Rattle-type porous Sn/C composite fibers with uniformly distributed nanovoids containing metallic Sn nanoparticles for high-performance anode materials in lithium-ion batteries

Abstract

Rattle-type porous Sn/carbon (Sn/C) composite fibers with uniformly distributed nanovoids containing metallic Sn nanoparticles in void space surrounded by C walls (denoted as RT-Sn@C porous fiber) were prepared by electrospinning and subsequent facile heat-treatment. Highly concentrated polystyrene nanobeads used as a sacrificial template played a key role in the synthesis of the unique structured RT-Sn@C porous fiber. The RT-Sn@C porous fiber exhibited excellent long-term cycling and rate performances.
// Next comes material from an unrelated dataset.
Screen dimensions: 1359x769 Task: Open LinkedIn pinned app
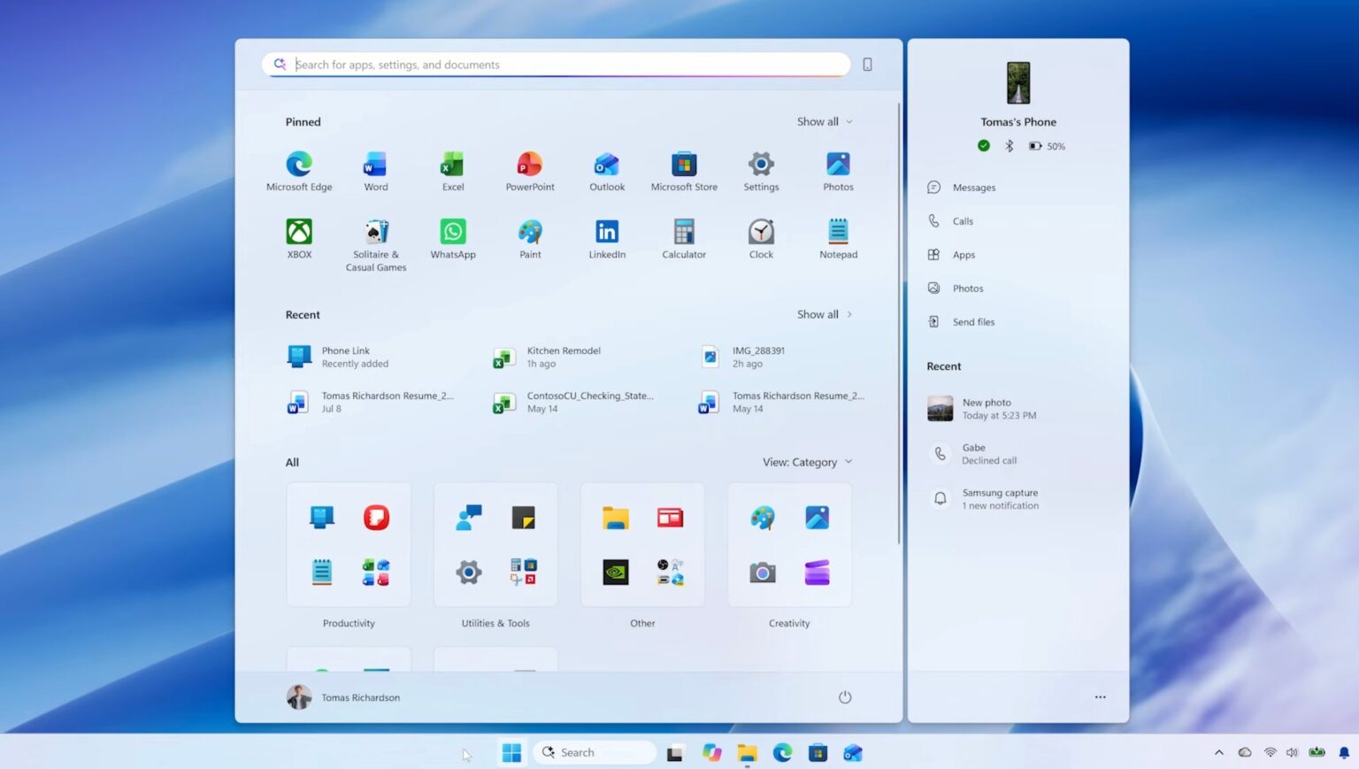click(607, 239)
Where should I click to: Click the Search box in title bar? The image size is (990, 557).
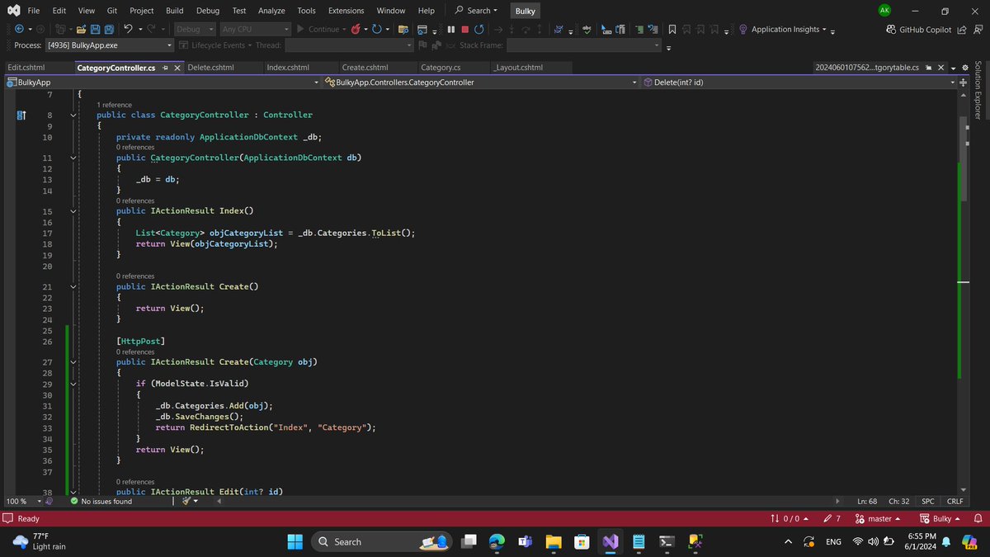(477, 11)
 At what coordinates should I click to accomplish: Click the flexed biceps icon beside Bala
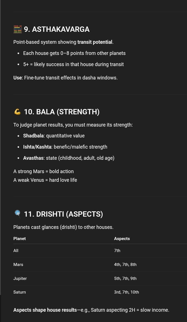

The discharge capacity of the RT-Sn@C porous fiber at the 1000^th cycle was 675 mA h g⁻¹ at a high current density of 3.0 A g⁻¹. The RT-Sn@C porous fiber had final discharge capacities of 991, 924, 890, 848, 784, 717, 679, and 614 mA h g⁻¹ at current densities of 0.1, 0.2, 0.3, 0.5, 1.0, 2.0, 3.0, 5.0, and 10.0 A g⁻¹, respectively. The numerous void spaces, surrounding a Sn nanoparticle as the rattle-type particle, and the surrounding C could efficiently accommodate the volume changes of the Sn nanoparticles, improve the electrical conductivity, and enable efficient penetration of the liquid electrolyte into the structure.